The study also revealed that the US banking system’s market value of assets is $2 trillion lower than suggested by their book value of assets accounting for loan portfolios held to maturity. This is due to marked-to-market bank assets declining by an average of 10% across all banks, with the bottom 5th percentile experiencing a decline of 20%.
Uninsured leverage (i.e., Uninsured Debt/Assets) was identified as the key to understanding whether these losses would lead to some banks in the US becoming insolvent. Unlike insured depositors, uninsured depositors stand to lose a part of their deposits if the bank fails, potentially giving them incentives to run. A case study of SVB showed that losses and uninsured leverage provide incentives for an uninsured depositor run. SVB was not the worst capitalized bank, with 10% of banks having lower capitalization than SVB. However, SVB had a disproportional share of uninsured funding, with only 1% of banks having higher uninsured leverage.

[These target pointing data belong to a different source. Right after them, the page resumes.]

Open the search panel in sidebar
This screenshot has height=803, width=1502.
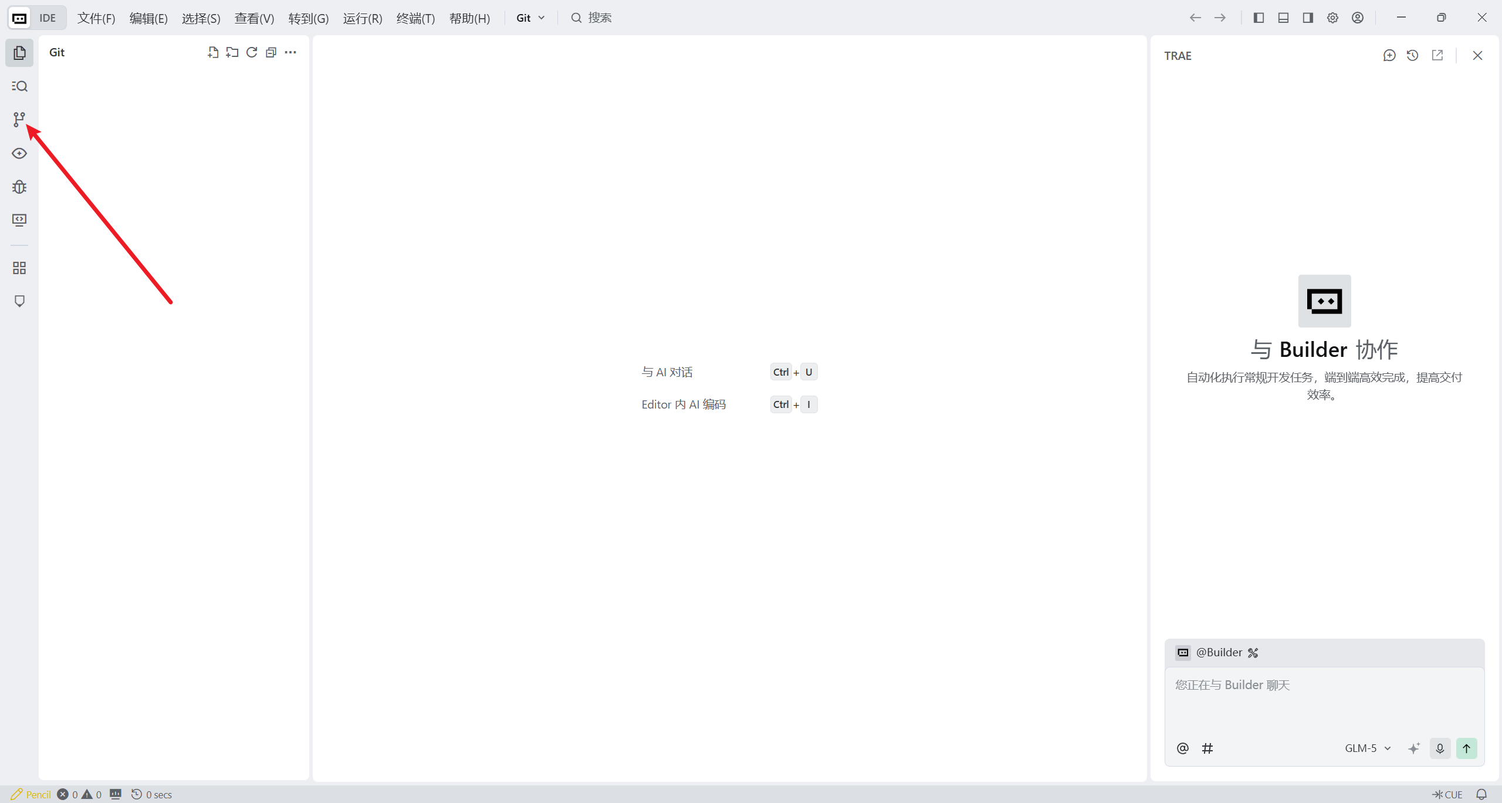click(x=19, y=86)
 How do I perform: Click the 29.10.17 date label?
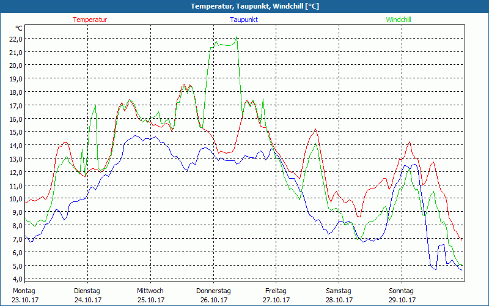coord(401,300)
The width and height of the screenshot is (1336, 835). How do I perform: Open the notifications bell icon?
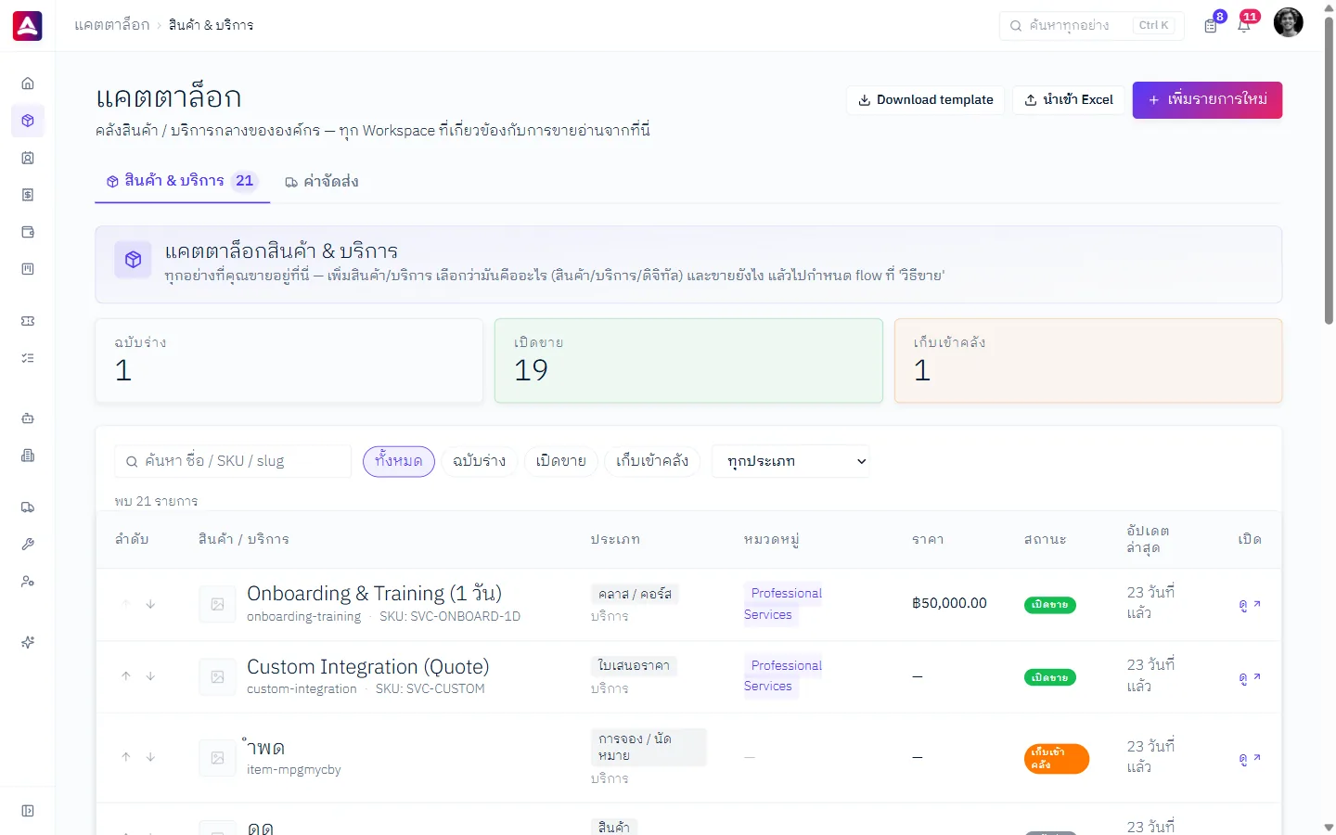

The researchers computed similar incentives for the sample of all US banks. Even if only half of uninsured depositors decide to withdraw, almost 190 banks are at risk of impairment to insured depositors, with potentially $300 billion of insured deposits at risk. If uninsured deposit withdrawals cause even small fire sales, substantially more banks are at risk. Overall, these calculations suggest that recent declines in bank asset values have significantly increased the fragility of the US banking system to uninsured depositor runs.
The study’s findings highlight the importance of monitoring the banking system’s vulnerability to uninsured depositor runs, particularly in the context of monetary tightening. It also underscores the need for policymakers to take measures to mitigate potential risks to the financial stability of the US banking system.